• EXERCISE OBJECTIVE
Rewrite all the rows below, switching "What do you see" to "What appears" wherever it occurs and leaving every other word as it is.

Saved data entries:
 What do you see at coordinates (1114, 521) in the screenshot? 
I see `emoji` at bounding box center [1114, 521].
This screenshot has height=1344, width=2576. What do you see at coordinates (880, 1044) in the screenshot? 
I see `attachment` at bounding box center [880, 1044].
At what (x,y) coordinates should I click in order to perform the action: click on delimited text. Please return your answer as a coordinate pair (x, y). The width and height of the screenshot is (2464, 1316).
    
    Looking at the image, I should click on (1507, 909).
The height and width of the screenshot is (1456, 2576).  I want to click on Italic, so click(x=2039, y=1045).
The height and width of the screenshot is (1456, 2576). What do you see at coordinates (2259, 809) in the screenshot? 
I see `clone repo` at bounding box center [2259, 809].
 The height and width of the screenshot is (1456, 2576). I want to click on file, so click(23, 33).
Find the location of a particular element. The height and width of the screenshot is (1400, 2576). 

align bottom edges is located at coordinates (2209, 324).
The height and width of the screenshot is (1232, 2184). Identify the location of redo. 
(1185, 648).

• THE RESPONSE
 What appears at coordinates (1114, 521) in the screenshot? 
I see `emoji` at bounding box center [1114, 521].
This screenshot has height=1344, width=2576. What appears at coordinates (880, 1044) in the screenshot? 
I see `attachment` at bounding box center [880, 1044].
At what (x,y) coordinates should I click in order to perform the action: click on delimited text. Please return your answer as a coordinate pair (x, y). The width and height of the screenshot is (2464, 1316).
    
    Looking at the image, I should click on (1507, 909).
The height and width of the screenshot is (1456, 2576).  I want to click on Italic, so click(x=2039, y=1045).
The height and width of the screenshot is (1456, 2576). What appears at coordinates (2259, 809) in the screenshot? 
I see `clone repo` at bounding box center [2259, 809].
 The height and width of the screenshot is (1456, 2576). I want to click on file, so click(23, 33).
Find the location of a particular element. The height and width of the screenshot is (1400, 2576). 

align bottom edges is located at coordinates (2209, 324).
The height and width of the screenshot is (1232, 2184). Identify the location of redo. 
(1185, 648).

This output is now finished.